Data centers: power pipeline growth and leasing discussions

Management said data centers represent a high-return adjacent business where Prologis’ land, power access, and customer relationships provide an edge. Arndt said the company expanded power access to 5.7 gigawatts during the quarter, stabilized 72 megawatts of projects, and sold a turnkey facility “at compelling economics.” He added that demand is “exceptional,” and that every megawatt in the pipeline is in some stage of discussion, including 1.2 gigawatts in LOI or pending lease execution.

Asked how data centers factor into development guidance, Arndt said the company expects about 40% of its $4 billion to $5 billion owned-and-managed development starts guidance to be in data centers, with a “small handful” of starts that feel relatively imminent, including activity expected in the first half of the year.

On project formats, Arndt said the overall program is expected to be about 60% to 70% Powered Shell, with some portion reserved for turnkey development. He noted that customers can shift from Powered Shell to turnkey even in later stages.

Letter said Prologis remains comfortable with its previously discussed 10-gigawatt power pipeline opportunity, describing power readiness as “lumpy” based on when sites are energized, and added that there is “a lot behind that” further down the road.

2026 guidance and factors influencing growth

For 2026, management guided average occupancy of 94.75% to 95.75%, reflecting an expected seasonal drop in the first quarter before rebuilding over the year. Net effective same-store growth is forecast at 4.25% to 5.25%, and cash same-store growth at 5.75% to 6.75%.
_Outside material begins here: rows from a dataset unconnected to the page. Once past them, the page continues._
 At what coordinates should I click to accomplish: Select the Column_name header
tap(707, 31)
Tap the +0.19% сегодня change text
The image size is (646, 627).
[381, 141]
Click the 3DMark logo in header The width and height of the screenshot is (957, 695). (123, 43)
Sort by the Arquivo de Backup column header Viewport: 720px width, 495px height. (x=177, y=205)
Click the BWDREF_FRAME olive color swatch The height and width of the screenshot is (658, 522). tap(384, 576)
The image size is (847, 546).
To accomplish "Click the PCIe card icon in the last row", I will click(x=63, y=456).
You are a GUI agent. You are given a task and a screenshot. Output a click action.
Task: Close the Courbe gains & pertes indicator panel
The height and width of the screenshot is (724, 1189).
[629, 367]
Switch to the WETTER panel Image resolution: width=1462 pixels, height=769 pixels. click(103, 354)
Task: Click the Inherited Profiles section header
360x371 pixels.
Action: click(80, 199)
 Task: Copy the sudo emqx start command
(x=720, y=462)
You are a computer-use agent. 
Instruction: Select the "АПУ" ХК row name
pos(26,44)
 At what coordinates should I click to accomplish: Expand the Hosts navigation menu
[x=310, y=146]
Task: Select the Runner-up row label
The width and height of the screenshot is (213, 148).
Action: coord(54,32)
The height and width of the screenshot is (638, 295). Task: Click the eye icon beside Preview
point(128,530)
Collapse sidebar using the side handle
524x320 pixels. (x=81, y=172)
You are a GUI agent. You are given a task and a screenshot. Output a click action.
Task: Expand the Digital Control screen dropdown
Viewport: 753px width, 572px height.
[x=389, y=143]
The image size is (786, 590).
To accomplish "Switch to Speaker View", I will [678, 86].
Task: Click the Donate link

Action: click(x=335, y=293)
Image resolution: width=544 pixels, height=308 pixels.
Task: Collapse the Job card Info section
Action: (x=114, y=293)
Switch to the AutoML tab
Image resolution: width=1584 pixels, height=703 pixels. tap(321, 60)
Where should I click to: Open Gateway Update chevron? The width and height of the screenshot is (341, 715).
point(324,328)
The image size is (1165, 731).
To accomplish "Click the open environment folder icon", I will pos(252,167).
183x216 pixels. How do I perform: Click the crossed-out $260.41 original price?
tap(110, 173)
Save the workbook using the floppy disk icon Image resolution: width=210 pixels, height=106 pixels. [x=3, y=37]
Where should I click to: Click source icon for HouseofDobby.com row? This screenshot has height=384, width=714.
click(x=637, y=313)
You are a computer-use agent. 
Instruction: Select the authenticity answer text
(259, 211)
Other guidance items included:

  • G&A: $500 million to $520 million
  • Strategic capital revenue: $650 million to $670 million
  • Development starts (owned and managed): $4 billion to $5 billion (including data centers at ~40%)
  • Acquisitions: $1 billion to $1.5 billion
  • Combined contributions and dispositions: $3.25 billion to $4.25 billion
  • GAAP earnings: $3.70 to $4.00 per share
  • Core FFO (including net promote expense): $6.00 to $6.20 per share
  • Core FFO (excluding net promote expense): $6.05 to $6.25 per share

Addressing same-store assumptions, Arndt said rent change will be a smaller contributor than in 2025, with 2026 rent change inferred to be in the “high 30s or roughly 40%,” compared with 50% in 2025. He said occupancy drag will be “a little bit less,” and also cited lighter FDLA from the Duke acquisition, which he said still drags net effective same-store growth by roughly 75 to 100 basis points but should gradually diminish over time.

In concluding remarks, management said it enters 2026 from a “position of strength,” citing operating momentum and continued progress in development entitlements, strategic capital, data centers, and energy.

About Prologis (NYSE:PLD)

Prologis, Inc is a real estate investment trust (REIT) specializing in logistics and distribution facilities. The company focuses on acquiring, developing, and managing high-quality industrial real estate assets that support supply chain infrastructure for third-party logistics providers, e-commerce businesses, retailers and manufacturers. Its portfolio primarily consists of warehouse and distribution centers designed to optimize goods movement and storage near key transportation hubs.

With a global presence, Prologis serves customers across the Americas, Europe and Asia Pacific.